▶ _Given instruction_
Can you restate every line of the items below, requests included, multiplying each coordinate in the answers by 0.95 and rounding to whole numbers with halves rounded up? Leave the pictures out of your reply.

Rows of pointing data
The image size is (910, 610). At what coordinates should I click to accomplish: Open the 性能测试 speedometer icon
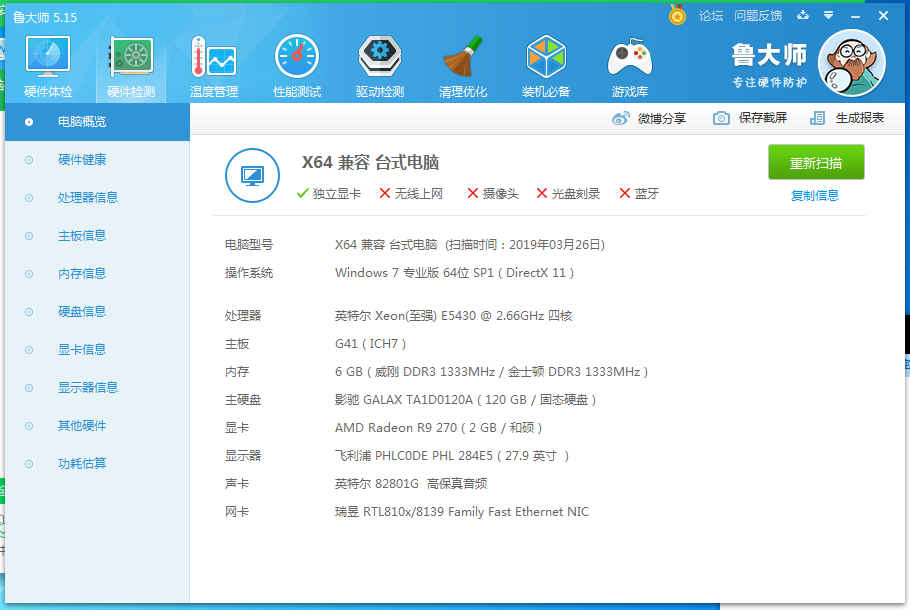pos(297,56)
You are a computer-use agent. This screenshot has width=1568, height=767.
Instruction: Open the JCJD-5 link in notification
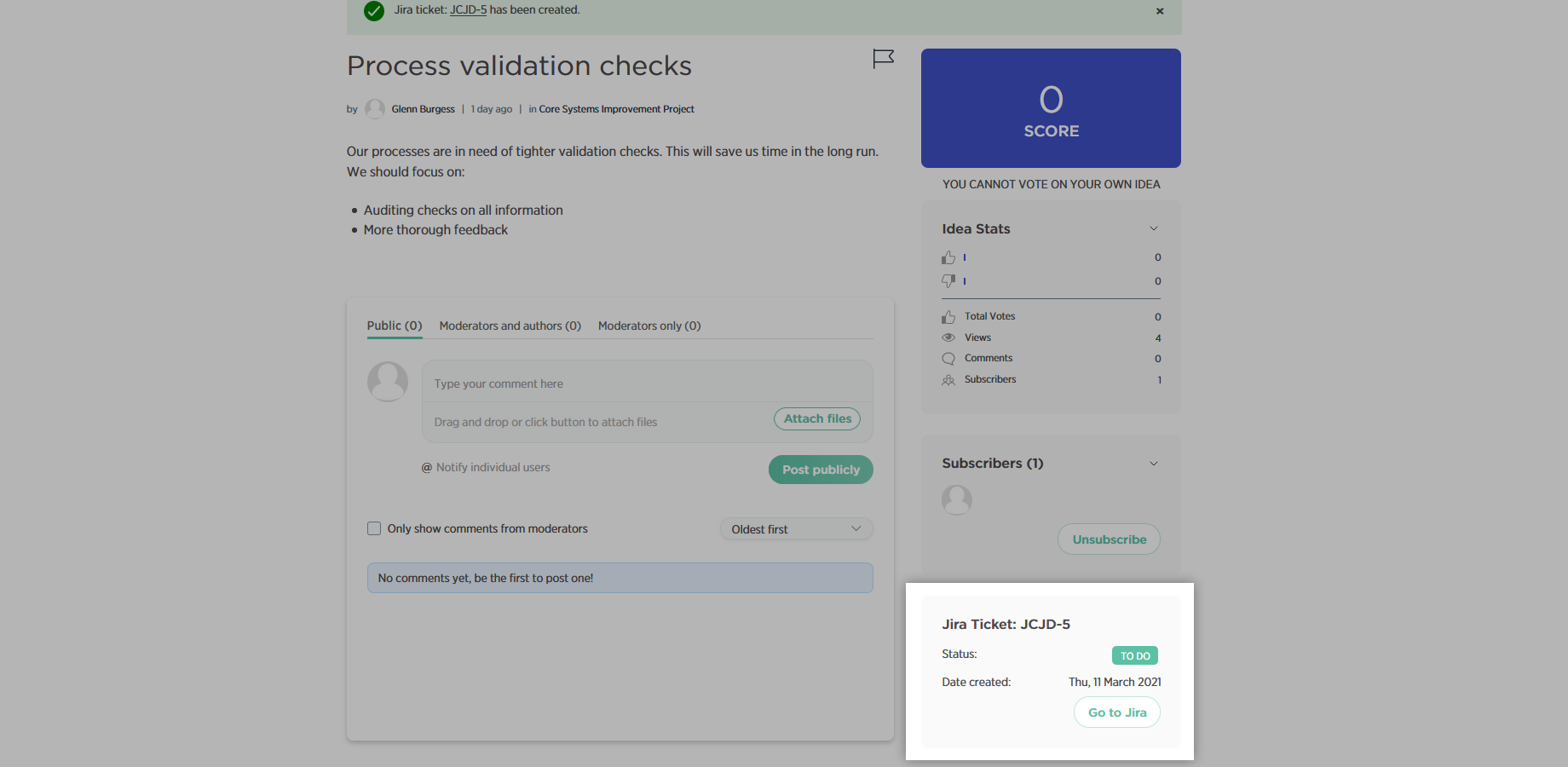[x=468, y=10]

▶ _Result of the task_
The image size is (910, 610). At what coordinates should I click to accomplish: Open the 性能测试 speedometer icon
pos(282,53)
You are a computer-use agent. This screenshot has width=1568, height=767.
Instruction: Open the JCJD-5 link in notification
[x=445, y=10]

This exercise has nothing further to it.